- Directed by: A. B. Raj
- Written by: V. Valsala S. L. Puram Sadanandan (dialogues)
- Screenplay by: S. L. Puram Sadanandan
- Produced by: T. E. Vasudevan
- Starring: Prem Nazir Sheela Adoor Bhasi N. Govindankutty Sadhana Paravoor Bharathan Kottayam Chellappan Sukumari
- Cinematography: C. Namasivayam
- Edited by: B. S. Mani
- Music by: V. Dakshinamoorthy
- Production company: Jaya Maruthi
- Distributed by: Jaya Maruthi
- Release date: 21 November 1969;
- Country: India
- Language: Malayalam

= Danger Biscuit =

Danger Biscuit is a 1969 Indian Malayalam-language film, directed by A. B. Raj and produced by T. E. Vasudevan. The film stars Prem Nazir, Sheela, Adoor Bhasi, N. Govindankutty, Sadhana, Paravoor Bharathan and Kottayam Chellappan in the lead roles. The film had musical score by V. Dakshinamoorthy.
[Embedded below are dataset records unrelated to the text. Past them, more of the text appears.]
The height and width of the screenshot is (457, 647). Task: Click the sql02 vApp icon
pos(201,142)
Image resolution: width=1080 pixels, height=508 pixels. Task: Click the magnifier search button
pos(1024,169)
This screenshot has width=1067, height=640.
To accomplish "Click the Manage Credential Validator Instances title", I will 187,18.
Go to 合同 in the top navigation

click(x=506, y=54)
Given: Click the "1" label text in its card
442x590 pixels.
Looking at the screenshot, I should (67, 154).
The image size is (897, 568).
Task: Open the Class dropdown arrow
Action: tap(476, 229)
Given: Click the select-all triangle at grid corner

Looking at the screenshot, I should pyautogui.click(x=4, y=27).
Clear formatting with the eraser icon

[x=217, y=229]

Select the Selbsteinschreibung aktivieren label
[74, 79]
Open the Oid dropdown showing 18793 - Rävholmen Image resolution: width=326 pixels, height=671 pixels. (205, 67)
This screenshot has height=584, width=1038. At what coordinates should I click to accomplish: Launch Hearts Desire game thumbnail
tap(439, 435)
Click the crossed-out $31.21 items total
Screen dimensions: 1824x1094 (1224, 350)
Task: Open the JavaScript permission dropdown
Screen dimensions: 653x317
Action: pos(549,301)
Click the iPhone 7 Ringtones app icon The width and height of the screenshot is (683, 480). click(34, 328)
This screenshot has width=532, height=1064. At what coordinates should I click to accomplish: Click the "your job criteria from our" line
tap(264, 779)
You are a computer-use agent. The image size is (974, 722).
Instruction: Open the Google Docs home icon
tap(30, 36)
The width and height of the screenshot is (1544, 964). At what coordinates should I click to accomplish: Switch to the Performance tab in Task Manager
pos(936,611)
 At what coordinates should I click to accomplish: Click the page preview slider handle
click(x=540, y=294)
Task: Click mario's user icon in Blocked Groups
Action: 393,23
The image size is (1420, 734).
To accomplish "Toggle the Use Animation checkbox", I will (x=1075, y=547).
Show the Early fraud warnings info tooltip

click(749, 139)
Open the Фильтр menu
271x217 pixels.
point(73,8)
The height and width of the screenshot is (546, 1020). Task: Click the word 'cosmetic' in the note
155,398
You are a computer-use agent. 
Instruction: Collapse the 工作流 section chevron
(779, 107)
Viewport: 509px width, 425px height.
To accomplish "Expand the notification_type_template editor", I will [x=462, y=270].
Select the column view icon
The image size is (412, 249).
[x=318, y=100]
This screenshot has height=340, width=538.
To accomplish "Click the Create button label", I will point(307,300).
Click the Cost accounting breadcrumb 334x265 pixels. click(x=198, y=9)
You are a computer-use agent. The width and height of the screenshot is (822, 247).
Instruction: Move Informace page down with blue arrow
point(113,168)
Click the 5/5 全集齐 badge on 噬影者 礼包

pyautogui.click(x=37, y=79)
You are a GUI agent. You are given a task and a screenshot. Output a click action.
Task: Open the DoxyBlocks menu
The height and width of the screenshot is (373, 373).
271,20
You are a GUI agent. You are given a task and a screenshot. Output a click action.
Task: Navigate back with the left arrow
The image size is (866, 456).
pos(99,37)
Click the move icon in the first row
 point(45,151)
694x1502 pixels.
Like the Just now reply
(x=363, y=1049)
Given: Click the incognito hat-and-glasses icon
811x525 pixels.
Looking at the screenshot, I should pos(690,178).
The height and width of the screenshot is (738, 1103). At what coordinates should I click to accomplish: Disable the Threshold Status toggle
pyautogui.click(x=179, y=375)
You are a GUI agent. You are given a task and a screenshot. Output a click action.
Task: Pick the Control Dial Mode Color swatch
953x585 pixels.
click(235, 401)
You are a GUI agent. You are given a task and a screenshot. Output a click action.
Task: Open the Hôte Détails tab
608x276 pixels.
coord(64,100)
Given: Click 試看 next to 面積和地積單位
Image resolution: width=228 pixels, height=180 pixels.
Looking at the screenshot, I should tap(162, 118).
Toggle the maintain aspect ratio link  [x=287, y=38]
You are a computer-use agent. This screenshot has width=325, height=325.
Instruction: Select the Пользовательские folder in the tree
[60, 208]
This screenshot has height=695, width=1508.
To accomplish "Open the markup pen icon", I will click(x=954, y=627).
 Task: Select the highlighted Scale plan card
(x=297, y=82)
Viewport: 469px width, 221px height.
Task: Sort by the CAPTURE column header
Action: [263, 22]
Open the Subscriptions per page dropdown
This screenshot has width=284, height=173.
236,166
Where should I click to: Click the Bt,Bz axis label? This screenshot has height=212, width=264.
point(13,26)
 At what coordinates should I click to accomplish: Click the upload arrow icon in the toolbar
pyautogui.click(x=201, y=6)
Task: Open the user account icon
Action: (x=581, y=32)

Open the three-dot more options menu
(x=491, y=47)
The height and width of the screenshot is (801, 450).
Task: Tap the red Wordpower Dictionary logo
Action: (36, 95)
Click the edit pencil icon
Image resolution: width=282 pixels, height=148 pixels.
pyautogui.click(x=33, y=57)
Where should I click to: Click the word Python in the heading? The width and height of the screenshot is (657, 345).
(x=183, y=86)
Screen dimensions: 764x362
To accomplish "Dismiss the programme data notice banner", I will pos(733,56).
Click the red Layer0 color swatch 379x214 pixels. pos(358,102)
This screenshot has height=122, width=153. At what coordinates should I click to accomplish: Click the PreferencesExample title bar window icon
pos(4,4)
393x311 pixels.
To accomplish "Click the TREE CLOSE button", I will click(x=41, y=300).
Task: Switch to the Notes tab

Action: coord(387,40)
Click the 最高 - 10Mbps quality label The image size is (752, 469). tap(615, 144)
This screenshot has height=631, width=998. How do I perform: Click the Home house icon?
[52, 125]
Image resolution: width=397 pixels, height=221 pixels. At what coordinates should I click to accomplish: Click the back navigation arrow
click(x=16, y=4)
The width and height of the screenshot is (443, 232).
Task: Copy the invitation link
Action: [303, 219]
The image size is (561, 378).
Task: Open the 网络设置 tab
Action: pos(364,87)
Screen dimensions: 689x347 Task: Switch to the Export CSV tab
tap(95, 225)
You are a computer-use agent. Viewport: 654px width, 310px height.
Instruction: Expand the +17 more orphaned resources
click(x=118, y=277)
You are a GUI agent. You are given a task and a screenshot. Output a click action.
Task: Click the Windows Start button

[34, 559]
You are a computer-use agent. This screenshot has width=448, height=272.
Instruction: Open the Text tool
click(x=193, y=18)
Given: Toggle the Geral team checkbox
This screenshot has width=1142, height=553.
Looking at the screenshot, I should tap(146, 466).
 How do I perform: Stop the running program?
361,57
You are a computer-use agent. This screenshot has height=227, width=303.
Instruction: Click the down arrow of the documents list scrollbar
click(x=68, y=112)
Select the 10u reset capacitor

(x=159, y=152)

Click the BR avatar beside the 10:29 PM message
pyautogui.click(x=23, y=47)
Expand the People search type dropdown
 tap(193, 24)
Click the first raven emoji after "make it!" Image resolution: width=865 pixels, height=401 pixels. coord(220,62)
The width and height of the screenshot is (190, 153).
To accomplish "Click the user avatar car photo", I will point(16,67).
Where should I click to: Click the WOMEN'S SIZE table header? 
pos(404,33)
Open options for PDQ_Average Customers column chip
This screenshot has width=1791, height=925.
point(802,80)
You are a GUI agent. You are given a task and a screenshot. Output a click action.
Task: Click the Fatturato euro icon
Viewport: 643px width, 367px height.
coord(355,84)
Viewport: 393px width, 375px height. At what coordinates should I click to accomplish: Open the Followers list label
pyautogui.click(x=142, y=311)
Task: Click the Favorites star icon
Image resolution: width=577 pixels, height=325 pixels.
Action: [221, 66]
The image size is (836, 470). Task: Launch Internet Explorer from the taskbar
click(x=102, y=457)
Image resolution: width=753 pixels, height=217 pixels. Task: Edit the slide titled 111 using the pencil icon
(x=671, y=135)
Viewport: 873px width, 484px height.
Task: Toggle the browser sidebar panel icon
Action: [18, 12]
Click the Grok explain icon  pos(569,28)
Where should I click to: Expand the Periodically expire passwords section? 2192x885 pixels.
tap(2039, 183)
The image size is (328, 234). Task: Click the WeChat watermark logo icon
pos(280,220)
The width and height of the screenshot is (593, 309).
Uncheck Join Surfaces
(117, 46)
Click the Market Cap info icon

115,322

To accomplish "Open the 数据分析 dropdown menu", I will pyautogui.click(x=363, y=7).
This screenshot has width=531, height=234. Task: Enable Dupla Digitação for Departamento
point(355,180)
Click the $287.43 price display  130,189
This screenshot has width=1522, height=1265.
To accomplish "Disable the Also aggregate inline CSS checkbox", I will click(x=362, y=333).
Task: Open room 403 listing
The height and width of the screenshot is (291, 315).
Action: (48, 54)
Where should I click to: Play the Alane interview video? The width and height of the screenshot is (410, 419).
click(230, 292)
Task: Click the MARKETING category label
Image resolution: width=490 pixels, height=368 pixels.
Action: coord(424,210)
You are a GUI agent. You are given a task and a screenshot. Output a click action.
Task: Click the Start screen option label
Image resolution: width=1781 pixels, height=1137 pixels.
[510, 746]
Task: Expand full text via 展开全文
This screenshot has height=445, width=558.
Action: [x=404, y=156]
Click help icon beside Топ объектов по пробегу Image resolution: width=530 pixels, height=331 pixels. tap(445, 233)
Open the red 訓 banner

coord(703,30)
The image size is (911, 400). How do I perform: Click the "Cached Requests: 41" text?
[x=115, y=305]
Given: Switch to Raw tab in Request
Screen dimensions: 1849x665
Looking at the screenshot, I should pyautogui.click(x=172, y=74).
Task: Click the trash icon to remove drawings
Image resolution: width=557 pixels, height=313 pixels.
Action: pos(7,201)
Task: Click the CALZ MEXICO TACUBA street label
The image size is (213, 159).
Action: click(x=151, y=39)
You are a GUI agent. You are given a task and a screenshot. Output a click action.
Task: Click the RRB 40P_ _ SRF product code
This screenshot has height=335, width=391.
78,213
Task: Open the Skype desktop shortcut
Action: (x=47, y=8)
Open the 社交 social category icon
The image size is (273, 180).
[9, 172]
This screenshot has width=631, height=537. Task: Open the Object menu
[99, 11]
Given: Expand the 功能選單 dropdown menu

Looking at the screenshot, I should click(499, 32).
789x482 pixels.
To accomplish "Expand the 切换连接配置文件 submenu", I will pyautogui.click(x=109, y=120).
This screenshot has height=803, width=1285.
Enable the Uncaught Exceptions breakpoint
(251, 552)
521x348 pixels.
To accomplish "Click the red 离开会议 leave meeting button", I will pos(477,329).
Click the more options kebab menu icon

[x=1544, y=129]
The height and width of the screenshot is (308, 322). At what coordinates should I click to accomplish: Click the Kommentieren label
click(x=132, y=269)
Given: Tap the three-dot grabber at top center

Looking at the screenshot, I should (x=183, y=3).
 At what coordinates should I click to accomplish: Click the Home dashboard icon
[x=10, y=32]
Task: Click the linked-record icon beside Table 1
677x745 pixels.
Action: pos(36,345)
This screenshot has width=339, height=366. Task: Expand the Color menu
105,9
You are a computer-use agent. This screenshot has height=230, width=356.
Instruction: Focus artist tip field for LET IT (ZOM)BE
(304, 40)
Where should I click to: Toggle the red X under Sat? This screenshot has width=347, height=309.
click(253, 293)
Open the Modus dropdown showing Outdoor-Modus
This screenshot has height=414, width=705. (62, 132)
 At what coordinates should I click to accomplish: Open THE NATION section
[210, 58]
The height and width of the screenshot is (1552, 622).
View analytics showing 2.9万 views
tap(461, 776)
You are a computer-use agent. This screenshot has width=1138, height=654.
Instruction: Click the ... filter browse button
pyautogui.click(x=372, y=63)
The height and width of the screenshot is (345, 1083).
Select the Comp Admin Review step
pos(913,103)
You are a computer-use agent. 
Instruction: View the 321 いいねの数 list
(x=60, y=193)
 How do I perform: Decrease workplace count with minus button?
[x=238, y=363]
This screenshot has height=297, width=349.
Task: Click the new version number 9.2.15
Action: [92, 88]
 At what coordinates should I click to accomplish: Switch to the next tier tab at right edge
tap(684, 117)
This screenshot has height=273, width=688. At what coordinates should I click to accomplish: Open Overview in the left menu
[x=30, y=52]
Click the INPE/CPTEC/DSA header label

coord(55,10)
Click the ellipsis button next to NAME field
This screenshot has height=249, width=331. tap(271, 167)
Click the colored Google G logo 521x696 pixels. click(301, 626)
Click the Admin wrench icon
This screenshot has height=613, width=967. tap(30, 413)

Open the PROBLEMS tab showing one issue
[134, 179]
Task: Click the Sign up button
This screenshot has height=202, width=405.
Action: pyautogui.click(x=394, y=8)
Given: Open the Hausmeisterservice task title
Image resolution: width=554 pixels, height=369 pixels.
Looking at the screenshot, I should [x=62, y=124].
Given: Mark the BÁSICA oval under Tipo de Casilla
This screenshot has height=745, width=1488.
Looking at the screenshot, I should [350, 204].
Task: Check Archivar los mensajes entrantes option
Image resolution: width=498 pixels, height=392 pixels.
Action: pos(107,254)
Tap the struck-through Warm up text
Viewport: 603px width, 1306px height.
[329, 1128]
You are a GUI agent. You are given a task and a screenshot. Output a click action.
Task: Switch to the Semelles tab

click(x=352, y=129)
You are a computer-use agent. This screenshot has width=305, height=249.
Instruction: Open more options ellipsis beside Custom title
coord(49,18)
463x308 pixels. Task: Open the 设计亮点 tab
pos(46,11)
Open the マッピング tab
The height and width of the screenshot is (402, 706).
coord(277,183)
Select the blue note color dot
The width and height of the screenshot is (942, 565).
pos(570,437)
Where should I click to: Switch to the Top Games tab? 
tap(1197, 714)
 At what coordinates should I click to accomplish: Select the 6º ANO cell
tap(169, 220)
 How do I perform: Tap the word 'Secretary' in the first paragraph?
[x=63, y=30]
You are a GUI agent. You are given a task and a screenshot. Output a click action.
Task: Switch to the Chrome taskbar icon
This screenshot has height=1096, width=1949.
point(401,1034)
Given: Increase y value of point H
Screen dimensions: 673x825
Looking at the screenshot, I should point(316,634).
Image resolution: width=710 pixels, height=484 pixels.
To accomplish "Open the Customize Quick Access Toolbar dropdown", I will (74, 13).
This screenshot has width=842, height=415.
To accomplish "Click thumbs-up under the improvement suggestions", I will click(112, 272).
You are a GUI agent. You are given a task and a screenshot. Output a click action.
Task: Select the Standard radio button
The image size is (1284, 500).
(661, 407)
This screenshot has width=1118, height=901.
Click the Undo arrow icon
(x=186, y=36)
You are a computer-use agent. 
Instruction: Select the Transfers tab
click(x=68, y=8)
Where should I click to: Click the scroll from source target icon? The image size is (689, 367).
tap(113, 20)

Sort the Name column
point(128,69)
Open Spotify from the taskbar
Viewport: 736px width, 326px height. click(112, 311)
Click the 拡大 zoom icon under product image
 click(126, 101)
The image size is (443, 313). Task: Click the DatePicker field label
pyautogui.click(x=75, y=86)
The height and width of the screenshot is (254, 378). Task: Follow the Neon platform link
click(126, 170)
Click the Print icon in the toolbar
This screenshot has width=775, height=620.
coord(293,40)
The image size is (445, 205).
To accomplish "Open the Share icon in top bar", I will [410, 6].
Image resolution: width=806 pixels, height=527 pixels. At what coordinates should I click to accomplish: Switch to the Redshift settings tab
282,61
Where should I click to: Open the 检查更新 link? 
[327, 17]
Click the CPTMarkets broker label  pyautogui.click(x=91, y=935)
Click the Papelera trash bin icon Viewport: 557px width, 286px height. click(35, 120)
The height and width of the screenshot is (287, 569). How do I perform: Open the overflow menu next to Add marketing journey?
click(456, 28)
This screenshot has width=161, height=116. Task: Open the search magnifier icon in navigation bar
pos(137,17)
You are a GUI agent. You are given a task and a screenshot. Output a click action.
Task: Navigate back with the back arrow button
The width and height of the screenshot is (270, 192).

Balachandran, an undercover policeman, is tasked with investigating the smuggling of gold biscuits, which leads him to shocking discoveries.

==Cast==

- Prem Nazir
- N. Govindankutty
- Sadhana
- Paravoor Bharathan
- Kottayam Chellappan
- K. P. Ummer as Dr. Sudhakaran
- G. K. Pillai
- C. A. Balan
- Abbas
- Sankaradi
- Adoor Bhasi
- Sukumari as Muthu Lakshmi
- Sheela as Dr. Aswathi

==Soundtrack==
The music was composed by V. Dakshinamoorthy and the lyrics were written by Sreekumaran Thampi.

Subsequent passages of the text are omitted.